Die Bodenpreisbremse beispielsweise würde den erlaubten Anstieg auf 20 Prozent über dem aktuellen Verkehrswert festsetzen. Sie sind, bildlich gesprochen, ein Pflaster auf eine klaffende Wunde. Die Folgen der jahrzehntelangen Marktliberalisierungen sollen zurückgedrängt, etwas abgemildert werden, aber ohne einen Marktakteur zu verprellen.

Die AbL hat unterdessen eine Kampagne für "Gemeinwohl-Verpachtung" gestartet.

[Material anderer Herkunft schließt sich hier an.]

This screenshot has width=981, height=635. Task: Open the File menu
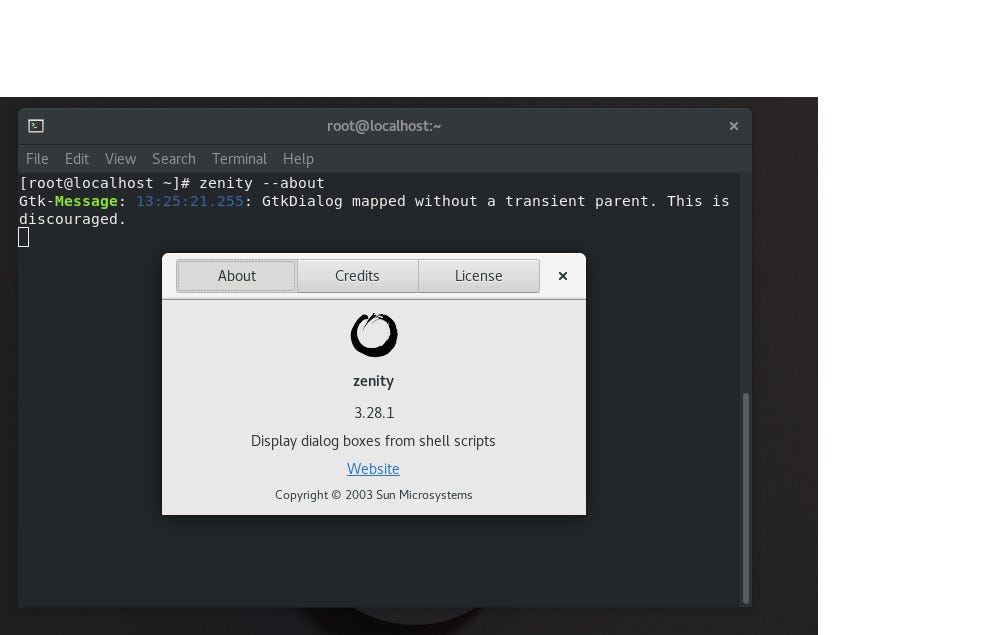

Die Verpächter sollen soziale und ökologische Kriterien anlegen, wenn sie ihr Land überlassen.

In einem Interview erklärt Gesine Langlotz von der AbL die Idee:

Wenn etwa ein bestehender Pachtvertrag endet, sollte es transparente Bewerbungsverfahren geben. (…) Wer das Konzept mit den meisten Gemeinwohlpunkten vorlegt, bekommt den Pachtvertrag. Bewertet werden etwa Biodiversität und Klimaschutz, Arbeitsplätze pro Hektar, Tierwohl oder Direktvermarktung.

Der Kampagne ist es gelungen, die Evangelische Kirche Mitteldeutschland und die Diözese Münster von der Idee zu überzeugen. Auch Thüringen wird die landeseigenen Flächen in Zukunft gezielter verpachten, wobei Kriterien wie Direktvermarktung, die Zahl der Arbeitsplätze und die Kombination aus Tierhaltung und Ackerbau berücksichtigt werden.

Die Gemeinwohl-Verpachtung betrifft allerdings nur die öffentlichen Eigentümer – maximal zehn Prozent der landwirtschaftlich genutzten Fläche.